Author Topic: DeRangeD  (Read 262 times)

Robert

  • Full Member
  • ***
  • Posts: 212
    • View Profile
DeRangeD
« on: February 24, 2020, 04:00:04 AM »
I wrote and compiled DeRangeD.bas which creates a text file of user defined number of lines and random line length within a user defined minimum and maximum length range of each line.

For example, the command line invocation:

DeRangeD 200 3000 1000000

would create a 1000000 line text file with each random length line between 200 and 3000 characters in length comprised of randomly chosen chars between ASCII 32 (space) and 126 (tilde).

On a Ryzen7 1800X, running

DeRangeD 200 3000 1000000

took less than a minute to create the 1 million line file the size of which was 1,603,973,069 bytes.

I used this file to compare MrBCX's Fetchline with the getline added in Pelle's C. The getline addition is part of ISO TR24731-2 - "Extensions to the C library, Dynamic allocation functions".

In the timing test, both getline and Fetchline were stripped down implementations, simply retrieving a line at a time from the 1 million line DeRangeD.txt file until the end was reached. Running on a Ryzen7 1800X

getline took 13.5625 seconds

while

Fetchline took 55.0625 seconds

BCX LINE INPUT, with DIM Buffer$ * 1048832,  to accomodate lines longer than 2048 bytes, took 13.40625 seconds

BCX LINE INPUT, with DIM Buffer$[1048832] AS CHAR,  to accomodate lines longer than 2048 bytes, took 14.375 seconds


I have attached a copy of DeRangeD.bas to this post.

« Last Edit: February 25, 2020, 10:41:03 AM by Robert »

jcfuller

  • Jr. Member
  • **
  • Posts: 75
    • View Profile
Re: DeRangeD
« Reply #1 on: February 24, 2020, 04:09:05 AM »
Robert,
  What do you use for timing. I remember I use to have a simple app that was quite useful but I don't know where or what it was :)

James

Robert

  • Full Member
  • ***
  • Posts: 212
    • View Profile
Re: DeRangeD
« Reply #2 on: February 24, 2020, 04:27:35 AM »
Robert,
  What do you use for timing. I remember I use to have a simple app that was quite useful but I don't know where or what it was :)

James

I just used BCX TIMER. Check out the BCX Help file.

jcfuller

  • Jr. Member
  • **
  • Posts: 75
    • View Profile
Re: DeRangeD
« Reply #3 on: February 24, 2020, 04:50:47 AM »
Robert,
  I preferred an external app for timing as it weeded out the boasting of interpreters on how fast they were when it took 10-15 seconds for them  initialize :)

James

MrBcx

  • Administrator
  • Sr. Member
  • *****
  • Posts: 264
    • View Profile
Re: DeRangeD
« Reply #4 on: February 24, 2020, 08:48:19 AM »
That was pretty interesting Robert.

Not that I expect it will change things very much (if at all) but I thought I'd ask if
you used the updated version of Fetchline that I uploaded 2 days ago (MST)

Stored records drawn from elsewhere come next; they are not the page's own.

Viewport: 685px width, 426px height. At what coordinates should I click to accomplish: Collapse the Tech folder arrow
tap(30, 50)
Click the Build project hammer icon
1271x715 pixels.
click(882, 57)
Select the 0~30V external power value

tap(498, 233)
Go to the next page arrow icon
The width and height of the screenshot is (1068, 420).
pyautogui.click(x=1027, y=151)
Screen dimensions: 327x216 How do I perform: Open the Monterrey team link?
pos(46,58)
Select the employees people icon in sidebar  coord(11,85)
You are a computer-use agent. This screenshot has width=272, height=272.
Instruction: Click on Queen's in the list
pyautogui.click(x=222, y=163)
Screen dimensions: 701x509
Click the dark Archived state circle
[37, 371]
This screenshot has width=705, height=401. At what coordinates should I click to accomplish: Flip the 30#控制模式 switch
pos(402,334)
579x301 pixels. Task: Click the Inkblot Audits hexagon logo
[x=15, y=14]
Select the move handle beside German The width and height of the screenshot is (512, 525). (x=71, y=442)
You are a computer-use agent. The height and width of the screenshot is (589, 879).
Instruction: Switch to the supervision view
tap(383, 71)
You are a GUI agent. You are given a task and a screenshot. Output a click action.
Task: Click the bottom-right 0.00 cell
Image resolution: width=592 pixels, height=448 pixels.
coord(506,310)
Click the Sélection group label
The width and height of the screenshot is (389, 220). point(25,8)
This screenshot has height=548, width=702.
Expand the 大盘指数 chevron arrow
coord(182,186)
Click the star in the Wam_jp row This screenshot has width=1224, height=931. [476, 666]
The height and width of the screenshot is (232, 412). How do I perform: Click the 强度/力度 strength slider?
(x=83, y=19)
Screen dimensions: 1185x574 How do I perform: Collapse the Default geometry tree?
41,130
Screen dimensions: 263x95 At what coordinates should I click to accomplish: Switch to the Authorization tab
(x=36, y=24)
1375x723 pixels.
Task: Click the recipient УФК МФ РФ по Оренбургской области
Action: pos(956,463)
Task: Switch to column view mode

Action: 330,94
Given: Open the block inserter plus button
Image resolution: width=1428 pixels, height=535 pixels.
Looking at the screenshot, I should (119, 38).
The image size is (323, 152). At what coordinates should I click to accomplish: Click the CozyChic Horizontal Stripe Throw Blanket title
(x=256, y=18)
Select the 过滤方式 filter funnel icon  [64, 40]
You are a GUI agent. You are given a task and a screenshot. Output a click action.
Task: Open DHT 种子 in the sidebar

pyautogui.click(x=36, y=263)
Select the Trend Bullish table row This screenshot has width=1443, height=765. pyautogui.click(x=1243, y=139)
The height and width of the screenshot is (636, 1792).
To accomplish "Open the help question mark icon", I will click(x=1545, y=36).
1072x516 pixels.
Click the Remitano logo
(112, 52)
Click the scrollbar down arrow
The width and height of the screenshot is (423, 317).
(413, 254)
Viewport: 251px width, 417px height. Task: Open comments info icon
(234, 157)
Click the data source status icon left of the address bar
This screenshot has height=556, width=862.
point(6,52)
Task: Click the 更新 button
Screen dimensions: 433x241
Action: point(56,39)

FUNCTION Fetchline ( FP as FILE, BYREF MyBuf$ ) AS UINT
  DIM LineLen AS UINT
  DIM Static PrevLen
    LineLen = GetLineLen (FP)
    If LineLen > PrevLen THEN   ' <<- Only REDIM when needed
      REDIM MyBuf$ * LineLen
    END IF
    LINE INPUT FP, MyBuf$
    PrevLen = LineLen
  FUNCTION = LineLen
END FUNCTION

jcfuller

  • Jr. Member
  • **
  • Posts: 75
    • View Profile
Re: DeRangeD
« Reply #5 on: February 24, 2020, 09:24:27 AM »
Robert,
  AS you have this huge file already created I'd like to see the numbers using c++ stl iostream, std::string and getline

James

Robert

  • Full Member
  • ***
  • Posts: 212
    • View Profile
Re: DeRangeD
« Reply #6 on: February 24, 2020, 12:50:02 PM »
Robert,
  AS you have this huge file already created I'd like to see the numbers using c++ stl iostream, std::string and getline

James

Hi Jjames:

Give me the examples and I will run them.

Or I could send you a copy of the file. But even using high compress 7z it squishes down to 1.3 gigabytes from 1.6, which shows that the data in the file is very random.

Robert

  • Full Member
  • ***
  • Posts: 212
    • View Profile
Re: DeRangeD
« Reply #7 on: February 24, 2020, 01:04:50 PM »
That was pretty interesting Robert.

Not that I expect it will change things very much (if at all) but I thought I'd ask if
you used the updated version of Fetchline that I uploaded 2 days ago (MST)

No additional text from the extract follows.